“Perp open interest is back at its October peak,” said Vetle Lunde, head of research at K33. “That systematically increases the risk of squeezes ahead.
It all happened as Bitcoin slid below US$98,000. Instead of buying immediately, many traders had placed resting limit orders – instructions to buy automatically if the price dropped to a specific level, in hopes of catching the knife. The idea was to grab Bitcoin at a discount and ride a rebound. But prices kept falling, triggering those orders and creating real, leveraged exposure just as the market turned lower.
This unusual combination – elevated leverage with no follow-through price rebound – has left the market fragile.
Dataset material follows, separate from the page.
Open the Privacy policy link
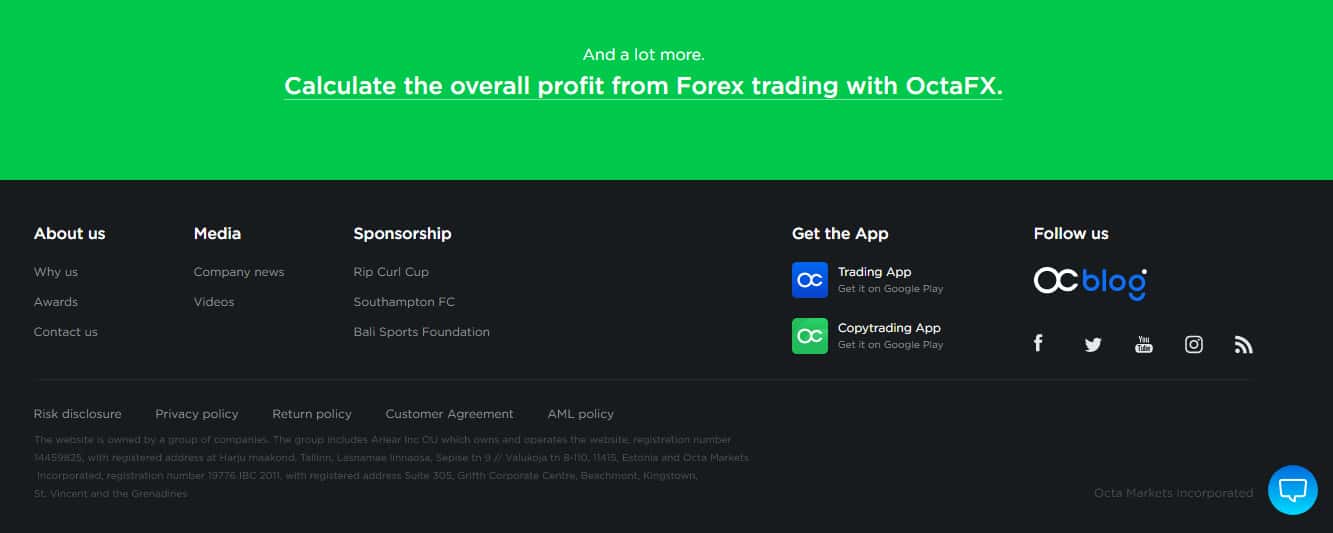1333x533 pixels. [x=197, y=414]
The downturn began with a violent liquidation cascade on October 10, when more than US$19b in derivative positions were wiped out in a single session. Since then, crypto exchange-traded fund flows have reversed, digital-asset treasury firms have pulled back, and institutional demand has faded, with many funds now trading near or below their average entry levels.
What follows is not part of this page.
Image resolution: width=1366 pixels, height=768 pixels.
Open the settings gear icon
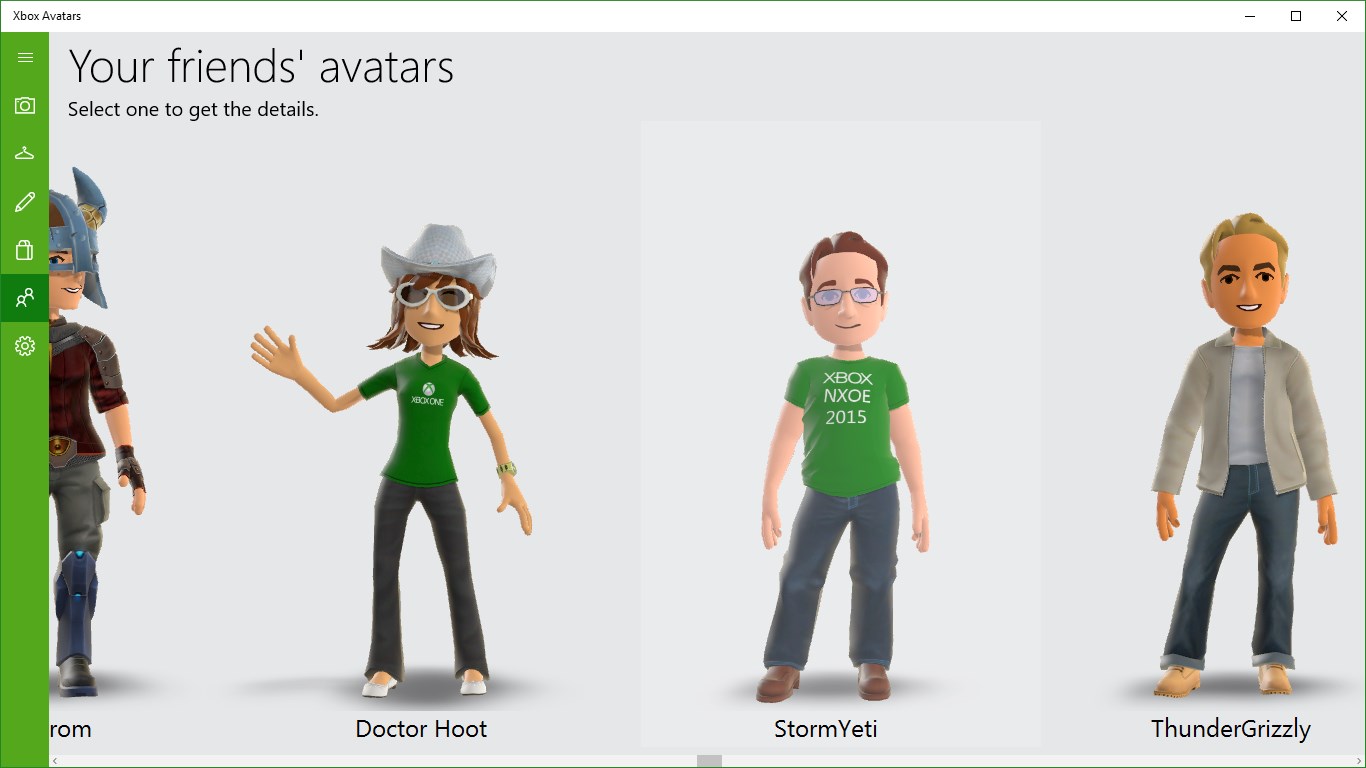click(x=25, y=346)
The current setup – risk-taking by smaller traders alongside retreating institutional flows – is one K33 has seen before. In seven prior episodes with similar dynamics, Bitcoin declined in six. The average one-month drop: 15%.
Today, the split in sentiment is stark. Activity on the Chicago Mercantile Exchange, a futures market favoured by US institutions, remains quiet, with premiums narrow. Meanwhile, exchanges like Binance have seen rising bullish exposure – likely underscoring the divide between retail and institutional outlooks on whether a rebound is near.
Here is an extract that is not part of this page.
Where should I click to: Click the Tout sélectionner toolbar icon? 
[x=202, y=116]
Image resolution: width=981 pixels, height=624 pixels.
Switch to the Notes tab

“The October 10 liquidation event created a significant liquidity vacuum that the market still hasn’t recovered from,” said Satraj Bambra, CEO of hybrid exchange Rails. “There simply aren’t sufficient new buyers stepping in to absorb supply, and we’re seeing more sellers than buyers across spot and derivatives markets.”
Compared with the October crash, the current level of leverage looks more restrained. Open interest in perpetual futures is outsized but this time round, liquidation volumes have been modest and price declines more orderly. According to Lunde, that suggests traders may be using more conservative bets, at least for now. Still, metrics like open interest and funding rates only capture part of the market’s structure – and they point to pressure, not relief.